Kötztings erfreulicher Flitzer

Wohl nur gute Bekannte dürften wissen, um wen es sich da gehandelt hat. Denn der Mann, der kurz vor Schluss der Landesliga-Partie Bad Kötzting gegen Osterhofen aufs Spielfeld rannte, trug ein schwarzes T-Shirt über dem Kopf. Ansonsten allerdings gar nichts. Mit erhobenen Armen und erstaunlich ortskundig rannte er von der Haupttribüne kommend auf einige Spieler zu, machte dann einen Haken, lief an der Eckfahne vorbei und verschwand nach gut 20 Sekunden im Wald neben dem Stadion am Roten Steg - ein Flitzer in der sechsten Spielklasse. "Sonst sieht man so etwas ja nur im Fernsehen", erklärte der erfreute Kötztinger Spielertrainer Andreas Kölbl in der Lokalpresse. Der Flitzer kehrte nicht zurück.

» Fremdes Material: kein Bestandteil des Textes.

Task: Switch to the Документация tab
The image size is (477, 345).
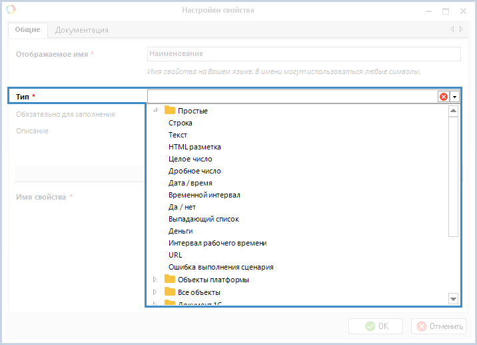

Später wurde kolportiert, er sei nun um 600 Euro reicher, es soll sich um eine Wette gehandelt haben. Eigentlich eine Marktlücke: Die Chancen, in den unteren Spielklassen von einem Ordner erwischt und belangt zu werden, dürften deutlich geringer sein als etwa in der Fußball-Bundesliga, wo solche Vorfälle umgekehrt eher teuer werden können.